Bella Ramsey, “Game of Thrones”
The bloodthirsty fantasy drama relies on its strong performances to anchor the outrageous action, and while we’ve seen people come and go, mainly after getting brutally murdered, we were overdue for a fresh face. Although we had first heard of Lyanna Mormont offscreen after she sent a cheeky letter to Stannis Baratheon declaring her loyalty to the Stark clan, it wasn’t until Season 6 that we met the girl in the flesh. Ramsey perfectly captured the proud 10-year-old girl, who gamely took on a leadership position after the line of succession led to her when her kinsmen died at the Red Wedding. Ramsey gives Lyanna Mormont a strong bearing that belies her age, with just enough chutzpah and earnestness for humor that springs from incongruity.

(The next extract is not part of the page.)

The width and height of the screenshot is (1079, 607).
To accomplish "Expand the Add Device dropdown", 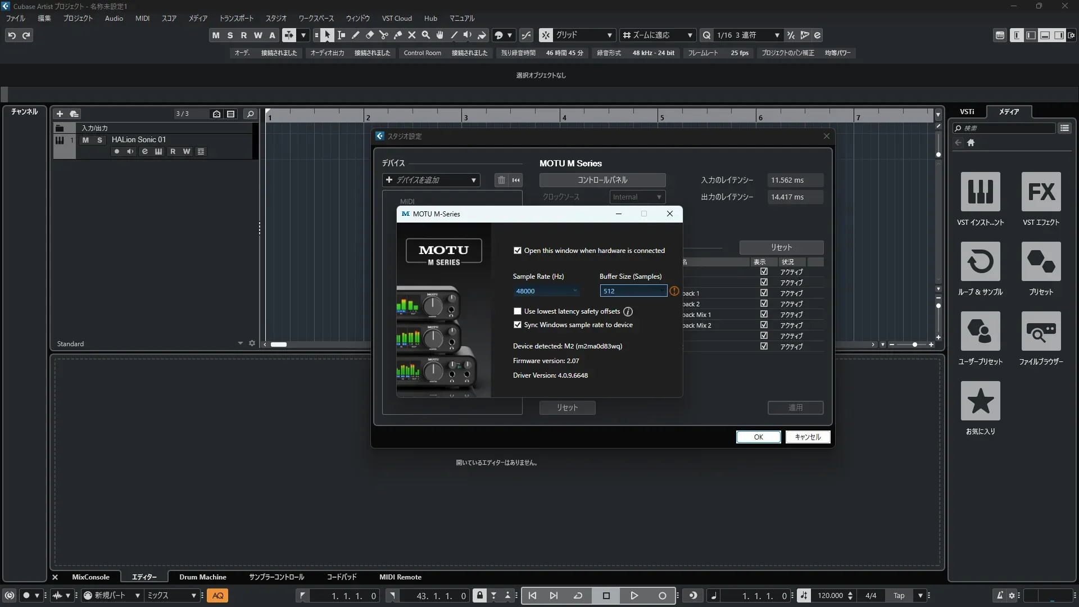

John Rothman, “One Mississippi”
John Rothman portrayed the various levels of Bill (Tig Notaro’s longstanding step-father on “One Mississippi”) so well that even though we immediately sparked to the humorless, ritualistic patriarch, he became all the more lovable, likable, and impressive as his background was unveiled. Credit to the writers, of course, but Bill was brought to life by Rothman’s focused portrayal. He didn’t play too hard into the strict or human moments within Bill’s scenes as he carefully built a complicated man from the ground up. A veteran character actor dating back to the original “Ghostbusters,” we’re hoping this impressive turn allows Rothman the opportunity to explore more roles than ever before.
Justice Smith, “The Get Down”
The physical demands of Justice Smith’s role in “The Get Down” would’ve kept most actors busy on their own. The man behind Ezekiel “Books” Figuero had to earn his character’s nickname by spouting rhymes as if he was addicted to crafting the cutting combinations every second of every day. Moreover, he needed to be able to perform well enough for us to believe he’d someday rise to the level of Nas (who wrote and performed the present-day raps in the season). He more than accomplished both, and yet Smith’s towering achievement within the first six episodes of Baz Luhrmann’s period musical masterpiece had nothing to do with his acquired skills. It was his chemistry with co-star Herizen F. Guardiola that made the story take off, and his touching emotional moments that kept it grounded. He soared and stood, often at the same time. For that — and his other talents — he’s among the year’s elite.
Phoebe Waller-Bridge, “Fleabag”
The Brit takes openness to new levels in this daring Amazon comedy in which the protagonist, whom we can only call Fleabag (since we never learn her true name), delivers every single naughty thought and deed with a breathless, borderline hysterical glee. The amount of energy Waller-Bridge can convey in every glance and every syllable is energizing, and when she turns her expressive eyes to the camera for even more intimate confidences, we’re goners. The actress also has the ability shift tones with the ease of a tick-ticking metronome as she switches from straightforward dialogue in a scene to suddenly breaking the fourth wall. Blink, and you really could miss one of her rapid-fire micro expressions, because she is a gifted slapstick comedian as well. This hyper-sharing and awareness is the black comedy overlay for something darker and less glib, and Waller-Bridge also gets credit for never skimping on the more heartfelt and horrifying emotions. This strength of this honesty is so brash and powerful that as viewers we often find ourselves alternatively gasping, snorting and despairing.